Devi Prasad wins the contract for the tender of the Nagavali Dam, which infuriates Naga Raju. In retaliation, he partners with another unscrupulous man, Ramesh, and they plan to pollute the raw materials supplied for the dam to deceive Devi Prasad.

Ramu meets a college girl named Latha, while Kalyan meets a girl named Varalakshmi, and both couples fall deeply in love.

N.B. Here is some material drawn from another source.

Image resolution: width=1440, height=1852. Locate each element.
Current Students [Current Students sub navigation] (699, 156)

However, the construction of the Nagavali Dam faces a setback when it collapses in the final stages. The incident, coupled with government pressure, severely affects Devi Prasad's health, leaving him bedridden. He suspects foul play and says so to Kalyan. As he nears death, he entrusts his younger son Mohan and his assets to Kalyan, but even on his deathbed, he does not reveal the truth about Kalyan's origins.

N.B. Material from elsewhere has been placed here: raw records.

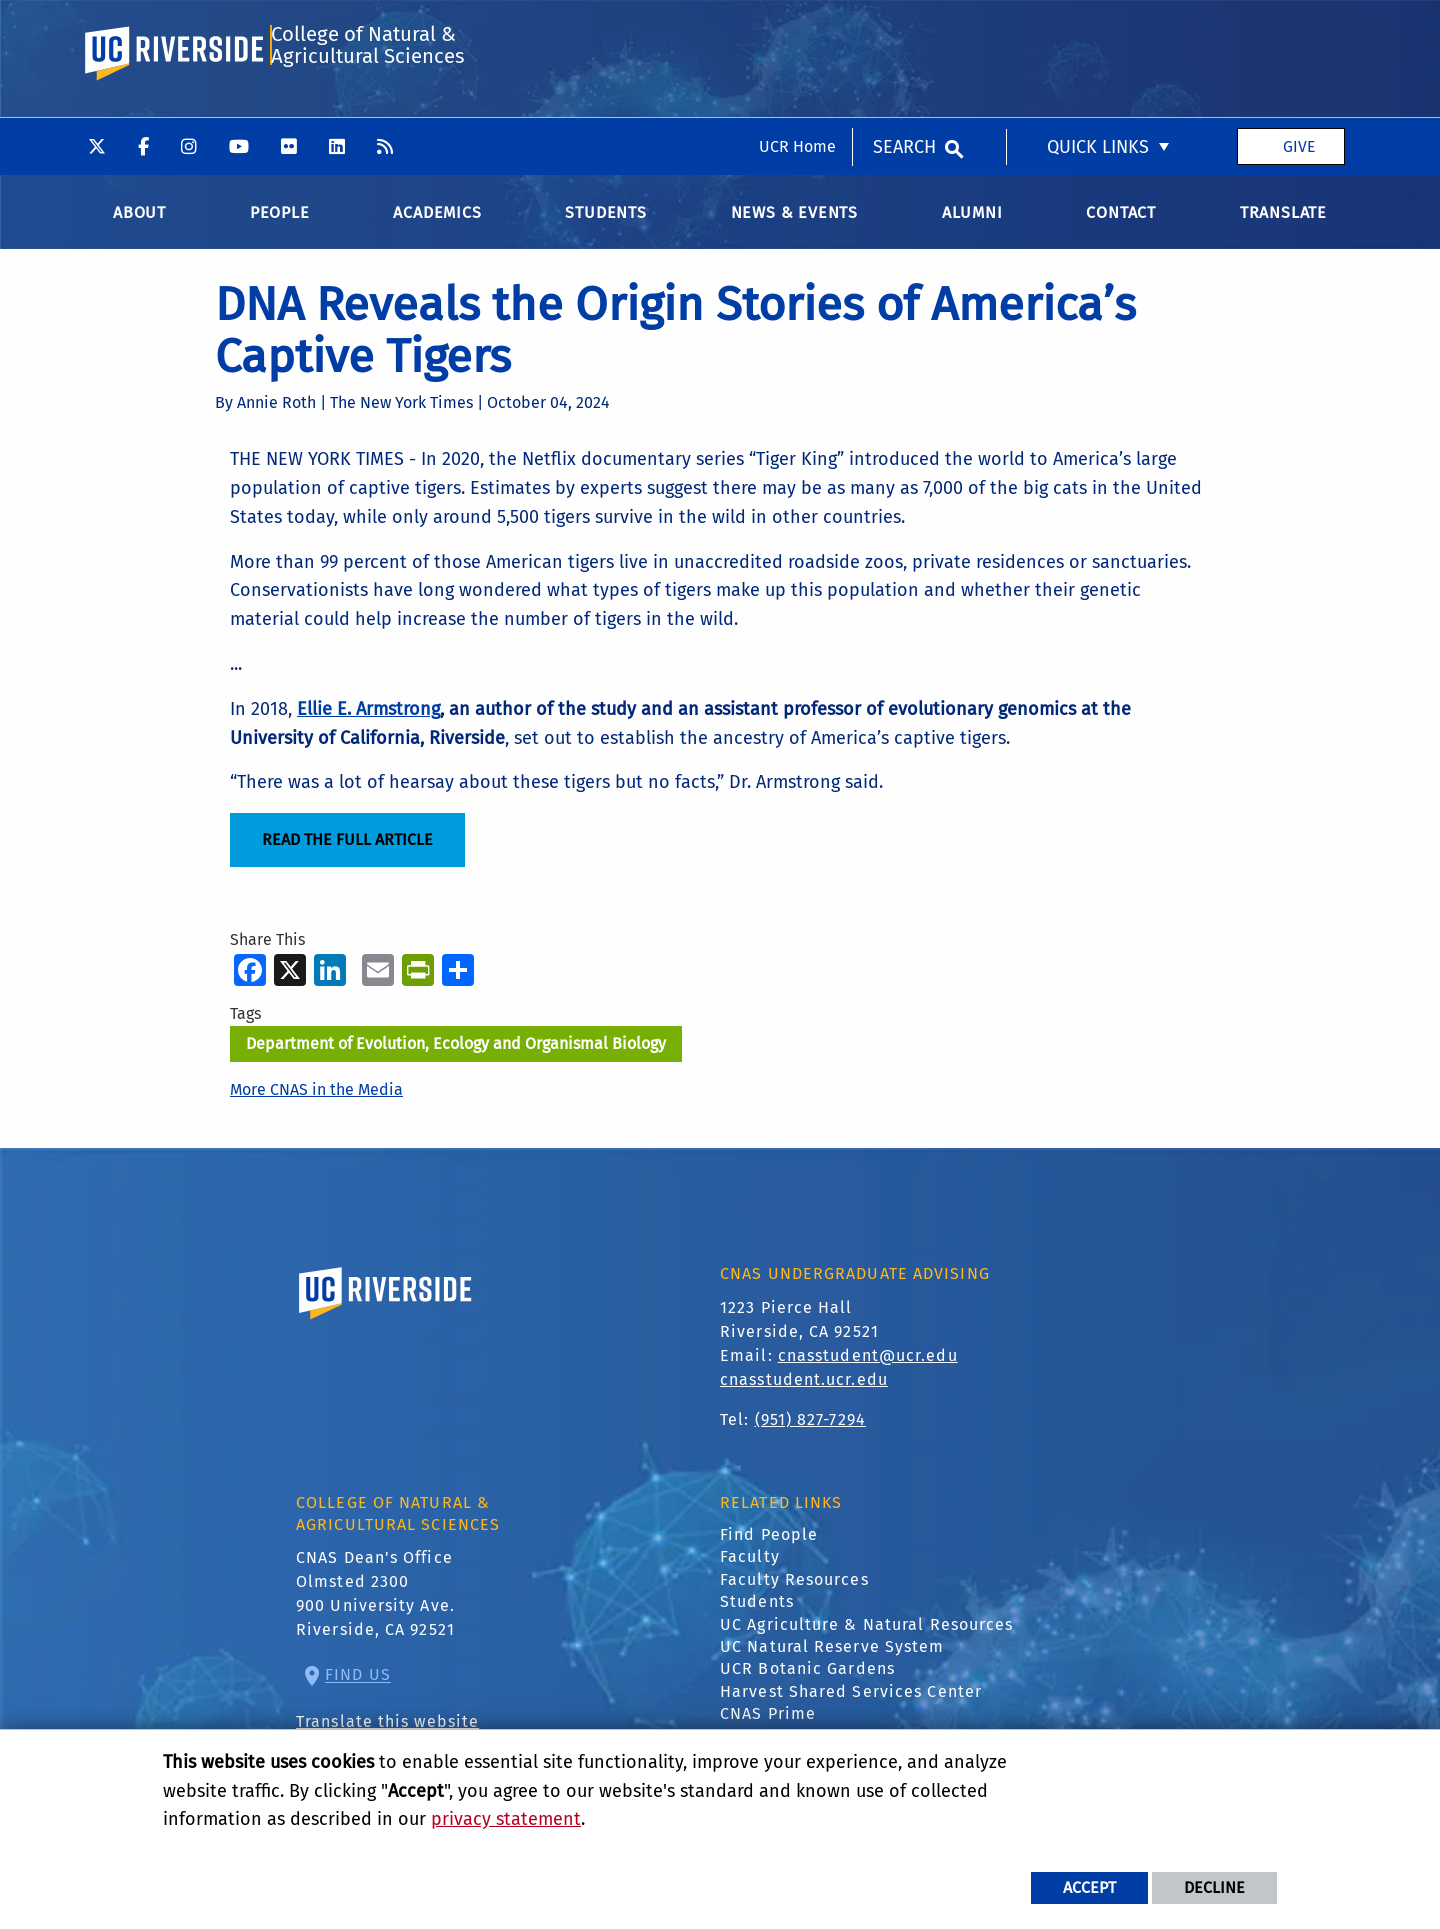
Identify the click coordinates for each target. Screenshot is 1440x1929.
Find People (769, 1548)
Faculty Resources (794, 1593)
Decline (1214, 1887)
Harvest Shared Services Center (851, 1705)
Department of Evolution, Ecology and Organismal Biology (456, 1057)
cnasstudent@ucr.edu (868, 1368)
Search (904, 29)
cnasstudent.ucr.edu (804, 1392)
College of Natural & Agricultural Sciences (366, 113)
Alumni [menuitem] (972, 226)
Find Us (358, 1688)
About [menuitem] (139, 226)
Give (1299, 28)
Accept (1089, 1887)
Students (757, 1615)
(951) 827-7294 (810, 1432)
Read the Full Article (347, 853)
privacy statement (506, 1819)
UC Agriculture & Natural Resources (866, 1637)
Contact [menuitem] (1121, 226)
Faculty (750, 1570)
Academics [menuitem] (437, 226)
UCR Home (797, 28)
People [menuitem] (280, 226)
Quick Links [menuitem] (1098, 29)
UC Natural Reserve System (832, 1660)
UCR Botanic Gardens (807, 1682)
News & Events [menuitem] (794, 226)
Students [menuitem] (605, 226)
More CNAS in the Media (316, 1103)
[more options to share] (458, 983)
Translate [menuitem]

One day, Kalyan discovers an agreement in which Satyam had bought a boy for Devi Prasad. Suspicious, Kalyan confronts Satyam, who, unable to avoid the truth, reveals that Kalyan is not Devi Prasad's biological son. Enraged by the revelation that his parents sold him for money, Kalyan grapples with his emotions. The rest of the story unfolds as Kalyan's journey to uncover the truth and reconcile with his past continues.

== Cast ==
Source:

== Production ==
Mande Gundelu marked the first multistarrer produced by D. Ramanaidu under the Suresh Movies banner. Directed by K. Bapayya, the film featured an ensemble cast led by Krishna, Sobhan Babu, and Chandramohan, with Jayaprada, Jayasudha, and Madhavi as the female leads. This film marks the fourth collaboration of hero Krishna with Suresh Movies and the sixth film of Sobhan Babu under the same banner. It is also the seventh film in which both actors appeared together. It was Jayaprada’s first film under the Suresh Movies banner, while it was Jayasudha's third collaboration with the production house.

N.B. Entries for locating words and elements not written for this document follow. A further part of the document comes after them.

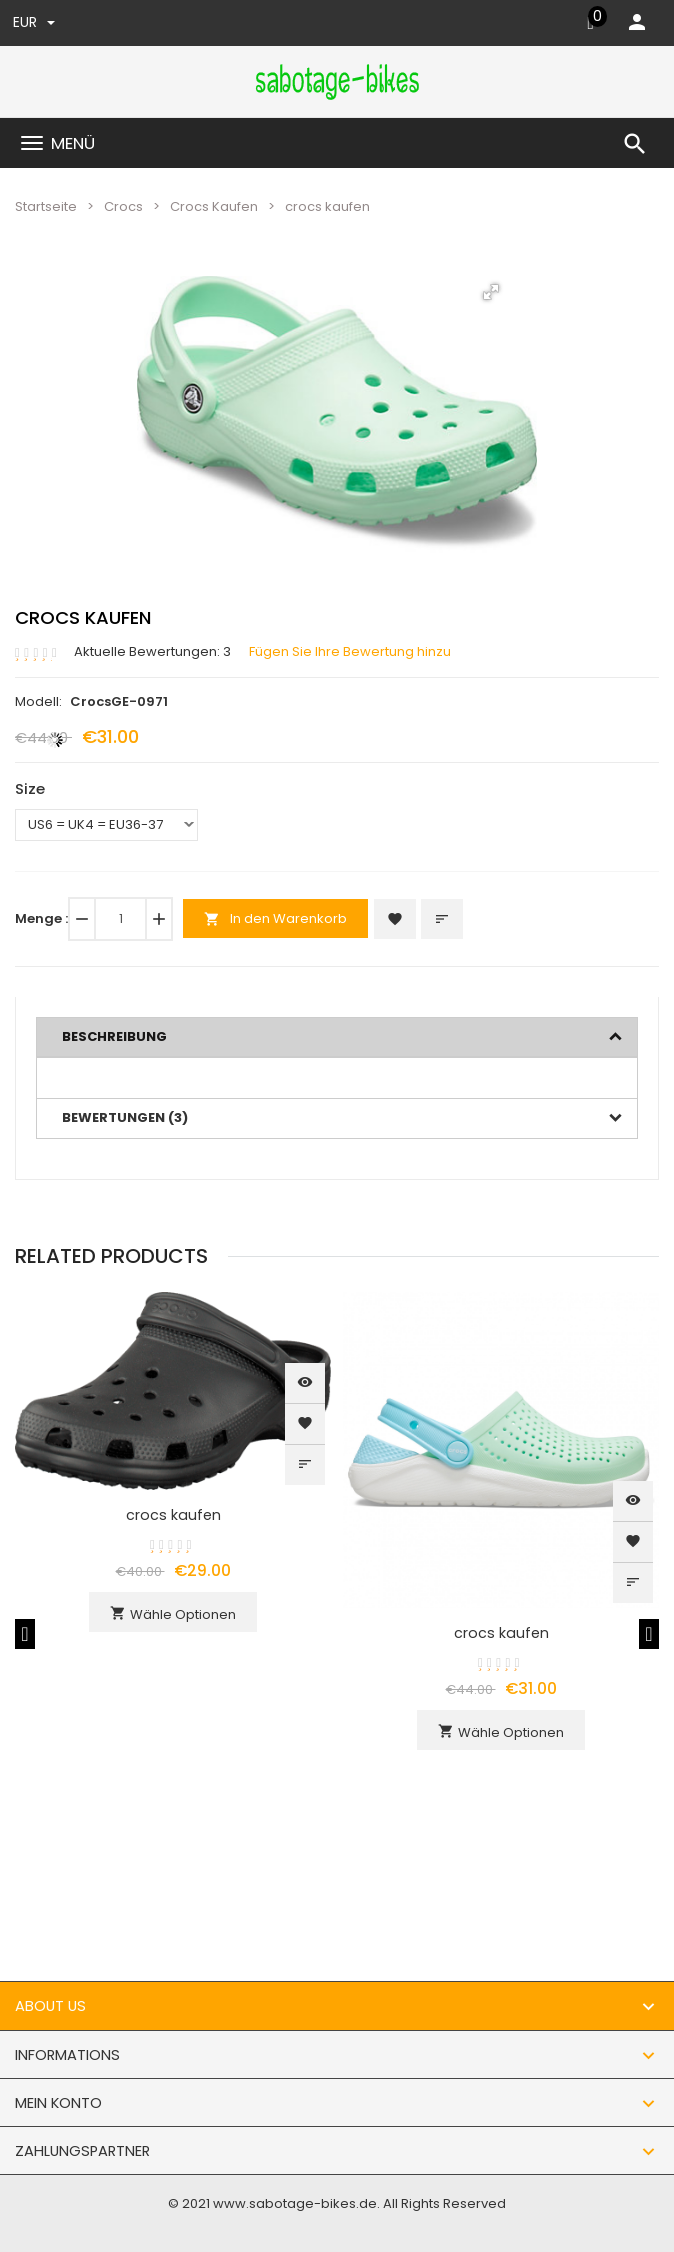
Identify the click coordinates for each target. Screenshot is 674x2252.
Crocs (123, 206)
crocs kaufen (173, 1515)
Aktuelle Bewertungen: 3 (152, 652)
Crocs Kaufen (214, 206)
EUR (34, 22)
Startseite (46, 206)
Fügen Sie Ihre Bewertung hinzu (350, 652)
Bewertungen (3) (125, 1117)
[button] (491, 292)
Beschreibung (114, 1036)
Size (30, 788)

The story was written by Tamil writer V. C. Guhanathan, designed to cater to Krishna’s mass image and Sobhan Babu’s class image. Jandhyala’s dialogues added humour and wit to the script. The project also marked a rare instance where Acharya Atreya wrote lyrics for all the songs in the film.

== Music ==
The film's soundtrack was composed by K. V. Mahadevan, with lyrics by Acharya Atreya. The music played a role in the film's success.

Source:

Track list
| No. | Title | Lyrics | Singer(s) | Length |
|---|---|---|---|---|
| 1. | "Challa Challani Satyabhama" | Acharya Atreya | S. P. Balasubrahmanyam, P. Suseela |  |
| 2. | "Jilu Jilu Mantunnayi Neellu" | Acharya Atreya | S. P. Balasubrahmanyam, P. Suseela |  |
| 3. | "Veede Dheera Veera Soora Bheemasenudu" | Acharya Atreya | S. P. Balasubrahmanyam, P. Suseela |  |
| 4. | "Idi Prema Samrajyam Idi Manmadha" | Acharya Atreya | S. P. Balasubrahmanyam, P. Suseela |  |
| 5. | "Ore Kaara Veerayya Era Saara Sambayya" | Acharya Atreya | S. P. Balasubrahmanyam, P. Suseela, Madhavapeddi Ramesh |  |
| 6. | "Bangaraniki Singaraniki" | Acharya Atreya | S. P. Balasubrahmanyam, P. Suseela |  |

== Release and reception ==
Mande Gundelu was released on 5 October 1979 to positive reviews. Critics praised the performances, music, and emotional depth of the film. It was a commercial success, running for 100 days in major centres like Vijayawada, Rajahmundry, and Visakhapatnam.